Walter Rosenthal, Präsident der Deutschen Hochschulrektorenkonferenz

Die Zahl der Medizinstudienplätze ist zuletzt deutlich gestiegen. Dennoch drohen Mangelsituationen in der fachärztlichen und ländlichen Gesundheitsversorgung. Nicht alle Medizinstudierenden möchten heute ärztlich tätig werden oder sie bevorzugen Teilzeitmodelle, bestimmte Spezialisierungen und Regionen. Mehr Studienplätze führen daher nicht automatisch zu mehr Ärztinnen und Ärzten oder einer besseren Versorgung. Auch in der Debatte um den Numerus clausus (NC) geht viel durcheinander.

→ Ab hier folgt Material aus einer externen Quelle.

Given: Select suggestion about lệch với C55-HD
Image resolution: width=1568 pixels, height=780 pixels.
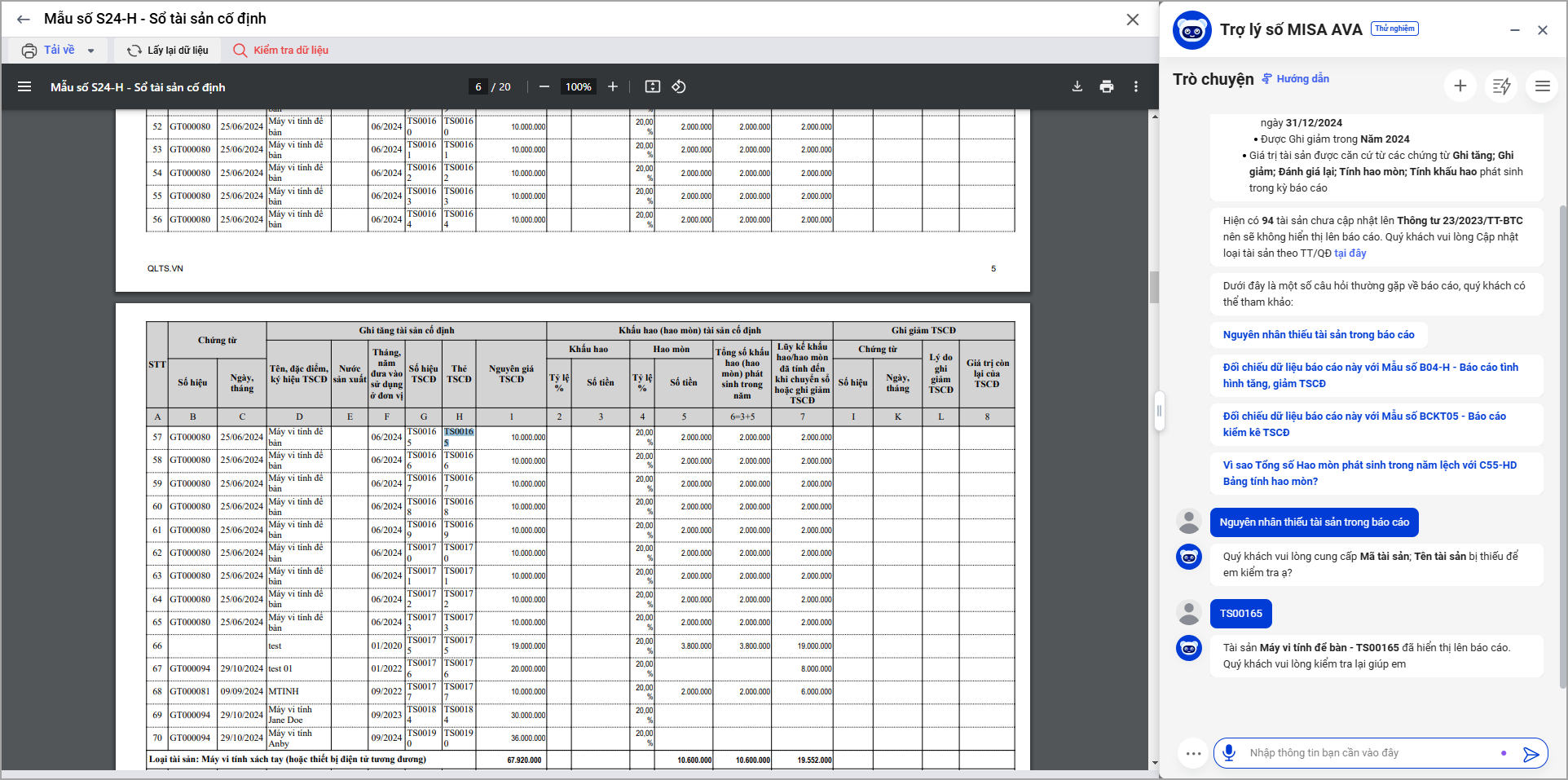Looking at the screenshot, I should tap(1369, 474).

Es handelt sich um keine beliebige, sondern eine strikt auf die Lehrkapazität bezogene Zulassungsbegrenzung.

Das heißt, erst wenn die Zahl der Bewerbungen das von Hochschulen beziehungsweise der Stiftung für Hochschulzulassung definierte Maximum an Studierenden überschreitet, das durch das verfügbare Lehrpersonal und mit der vorhandenen Sach- und Raumausstattung betreut werden kann, greift der NC.

Für Medizinstudiengänge liegt die Nachfrage regelmäßig um den Faktor drei über dem Angebot. Der NC ist hier notwendig, um einen Ausgleich zu schaffen zwischen der Freiheit der Berufswahl der Studienberechtigten, der vollständigen Ausschöpfung der Lehrkapazität und einem Mindestqualitätsstandard in der Lehre. Das Bundesverfassungsgericht hat abgesteckt, inwiefern die Abiturnote und weitere, auch notenunabhängige Kriterien zulässig sind, um möglichst vielen Bewerberinnen und Bewerbern ein Studium zu ermöglichen, das sie erwartbar erfolgreich abschließen.

Um Versorgungslücken zu vermeiden, kann die Politik zwar zusätzliche medizinische Studienplätze schaffen. Das ist aber ein langwieriges, sehr kostenintensives und unsicheres Vorhaben. Deshalb sollte die Ausübung ärztlicher Tätigkeiten attraktiver gemacht werden. Eine zentrale Rolle kommt dabei der Entlastung von Ärztinnen und Ärzten durch die Übertragung ausgewählter Aufgaben an wissenschaftlich qualifiziertes Personal in den anderen Gesundheitsberufen zu.